このような無秩序な身内を見守る観客の心はハラハラする。いつどこで第2、第3の尹昶重が飛び出してくるのではないかと胸がドキドキする。
尹氏を20年以上見守ってきたマスコミは、彼を「いつか事故を起こす人物」と指摘していた。
単に予想よりはやく、それも事故のスケールがあまりにも大きかったということに驚くだけだ。
尹珍淑(ユン・ジンスク)海洋水産部長官の人事聴聞会騒動のことだ。
周囲が「任命すると困る」とわめいたが、実際、青瓦台関係者の口から出た話は意外なものだった。
「率直に言って、尹長官の顔に好感が持てないために余計に悪く言われたのではないかと感じる。
趙允旋(チョ・ユンソン)女性家族部長官ぐらい美しければここまで無念なほどに痛手を被っただろうか」と反問した。
青瓦台の認識レベルが情けなく困惑させられる。

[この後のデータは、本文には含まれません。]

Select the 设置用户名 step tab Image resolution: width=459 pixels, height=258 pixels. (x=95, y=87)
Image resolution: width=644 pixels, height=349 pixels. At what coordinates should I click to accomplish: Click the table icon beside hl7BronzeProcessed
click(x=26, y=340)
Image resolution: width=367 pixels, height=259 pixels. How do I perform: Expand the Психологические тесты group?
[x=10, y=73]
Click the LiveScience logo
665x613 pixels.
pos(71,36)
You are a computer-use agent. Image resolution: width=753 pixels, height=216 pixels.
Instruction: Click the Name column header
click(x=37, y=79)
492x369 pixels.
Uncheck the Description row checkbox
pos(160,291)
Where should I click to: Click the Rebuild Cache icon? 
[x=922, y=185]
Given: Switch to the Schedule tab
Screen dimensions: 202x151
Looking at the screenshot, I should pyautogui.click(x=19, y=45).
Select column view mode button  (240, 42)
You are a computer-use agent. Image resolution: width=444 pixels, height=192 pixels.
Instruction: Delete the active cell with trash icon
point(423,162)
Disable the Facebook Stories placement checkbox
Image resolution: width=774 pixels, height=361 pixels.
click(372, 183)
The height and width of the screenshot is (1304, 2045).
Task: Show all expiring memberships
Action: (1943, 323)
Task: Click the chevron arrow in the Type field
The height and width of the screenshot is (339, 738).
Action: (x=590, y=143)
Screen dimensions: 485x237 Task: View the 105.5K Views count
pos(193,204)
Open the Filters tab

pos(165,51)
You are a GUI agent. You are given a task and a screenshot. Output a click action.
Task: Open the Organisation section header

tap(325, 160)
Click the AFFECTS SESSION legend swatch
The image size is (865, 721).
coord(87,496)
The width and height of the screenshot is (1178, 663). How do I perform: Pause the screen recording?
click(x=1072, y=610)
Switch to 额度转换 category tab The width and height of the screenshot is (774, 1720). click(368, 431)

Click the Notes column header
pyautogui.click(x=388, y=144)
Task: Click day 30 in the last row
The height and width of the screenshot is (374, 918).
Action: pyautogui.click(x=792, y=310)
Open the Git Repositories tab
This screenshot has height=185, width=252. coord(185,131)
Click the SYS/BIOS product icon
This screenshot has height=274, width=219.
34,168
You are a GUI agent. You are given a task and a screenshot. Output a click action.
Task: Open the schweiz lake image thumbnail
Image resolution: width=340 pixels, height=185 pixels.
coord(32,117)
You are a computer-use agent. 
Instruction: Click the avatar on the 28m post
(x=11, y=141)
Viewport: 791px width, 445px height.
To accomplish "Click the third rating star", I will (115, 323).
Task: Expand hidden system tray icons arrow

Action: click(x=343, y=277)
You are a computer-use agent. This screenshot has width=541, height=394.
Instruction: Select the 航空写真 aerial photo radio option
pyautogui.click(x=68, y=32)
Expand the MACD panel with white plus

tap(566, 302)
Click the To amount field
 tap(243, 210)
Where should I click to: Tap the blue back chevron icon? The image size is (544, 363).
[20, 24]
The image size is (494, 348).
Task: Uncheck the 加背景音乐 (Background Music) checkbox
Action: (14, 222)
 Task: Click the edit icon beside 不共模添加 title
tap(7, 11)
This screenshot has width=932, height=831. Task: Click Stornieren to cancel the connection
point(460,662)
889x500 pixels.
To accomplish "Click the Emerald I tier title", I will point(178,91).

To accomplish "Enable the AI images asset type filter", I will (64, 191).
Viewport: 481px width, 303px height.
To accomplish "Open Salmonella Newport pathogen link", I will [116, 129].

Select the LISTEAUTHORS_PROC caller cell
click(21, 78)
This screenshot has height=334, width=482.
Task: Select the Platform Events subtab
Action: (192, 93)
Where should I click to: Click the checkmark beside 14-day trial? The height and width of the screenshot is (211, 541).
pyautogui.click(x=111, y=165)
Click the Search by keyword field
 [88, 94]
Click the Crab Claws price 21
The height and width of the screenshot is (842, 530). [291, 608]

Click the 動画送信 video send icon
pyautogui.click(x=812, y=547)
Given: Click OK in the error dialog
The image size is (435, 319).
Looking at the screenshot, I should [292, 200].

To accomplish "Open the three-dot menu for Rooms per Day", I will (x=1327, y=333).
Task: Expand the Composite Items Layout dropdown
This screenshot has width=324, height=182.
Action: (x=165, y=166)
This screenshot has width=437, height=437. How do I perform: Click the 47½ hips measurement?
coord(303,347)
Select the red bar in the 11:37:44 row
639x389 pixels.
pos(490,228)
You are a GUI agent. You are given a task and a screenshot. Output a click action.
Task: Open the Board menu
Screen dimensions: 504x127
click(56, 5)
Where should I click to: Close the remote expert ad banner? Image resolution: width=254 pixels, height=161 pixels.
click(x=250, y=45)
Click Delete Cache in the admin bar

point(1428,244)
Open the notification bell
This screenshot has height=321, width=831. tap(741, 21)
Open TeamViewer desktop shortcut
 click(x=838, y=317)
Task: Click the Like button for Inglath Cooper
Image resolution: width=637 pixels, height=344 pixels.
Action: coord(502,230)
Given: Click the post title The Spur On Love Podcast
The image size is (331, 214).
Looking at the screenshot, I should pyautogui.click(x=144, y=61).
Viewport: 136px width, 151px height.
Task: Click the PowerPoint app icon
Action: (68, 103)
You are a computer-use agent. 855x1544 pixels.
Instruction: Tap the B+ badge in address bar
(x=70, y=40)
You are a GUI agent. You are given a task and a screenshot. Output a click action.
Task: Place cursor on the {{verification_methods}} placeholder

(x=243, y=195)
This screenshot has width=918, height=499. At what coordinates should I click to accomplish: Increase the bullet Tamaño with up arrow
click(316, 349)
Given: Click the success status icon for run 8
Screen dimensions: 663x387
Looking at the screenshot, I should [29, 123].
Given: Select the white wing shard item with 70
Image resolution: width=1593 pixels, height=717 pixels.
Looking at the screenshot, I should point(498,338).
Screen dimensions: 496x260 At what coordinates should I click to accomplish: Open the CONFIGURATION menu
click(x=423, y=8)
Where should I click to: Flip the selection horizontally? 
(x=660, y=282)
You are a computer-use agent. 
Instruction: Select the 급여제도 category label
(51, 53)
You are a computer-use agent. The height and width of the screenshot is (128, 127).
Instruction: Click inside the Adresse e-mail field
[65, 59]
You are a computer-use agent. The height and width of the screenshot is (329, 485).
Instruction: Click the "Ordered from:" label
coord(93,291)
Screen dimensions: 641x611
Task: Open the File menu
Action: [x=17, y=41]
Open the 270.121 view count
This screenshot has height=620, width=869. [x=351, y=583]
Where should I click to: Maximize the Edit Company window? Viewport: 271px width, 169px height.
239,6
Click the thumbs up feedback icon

もしかしたら大統領の気分を害するかと思って
尹氏スキャンダルを25時間ぐずぐず遅らせた報告も当然のことかもしれない。
広報首席が突拍子もなく大統領に謝る場面も、そちら側では自然なことなのだろうと思える。
朴大統領は、李明博(イ・ミョンバク)前大統領から学ぶべきことを学ばなければならないだろう。
李明博の青瓦台は外部との意思疎通が問題だったが内部疎通は無難なほうだった。
朴大統領は忠実な直球スタイルだ。周囲が何と言っても耳をそばだてて聞くこともせず、自分1人で要人に固執した。
その結果、手帳に書かれた7人の総理と長・次官候補が落馬し、“1号人事”の尹氏はどん詰まりドラマを撮っている。
そろそろ朴大統領が変わる番ではないかと思う。直球にだけ執着すれば打たれるのが常だ。時々変化球も必要なのだ。
私たち韓国社会は、尹氏の低質な映画を見守りつつ朴大統領の“能力を見分ける能力”を疑っている。最高統治者には致命的な傷だ。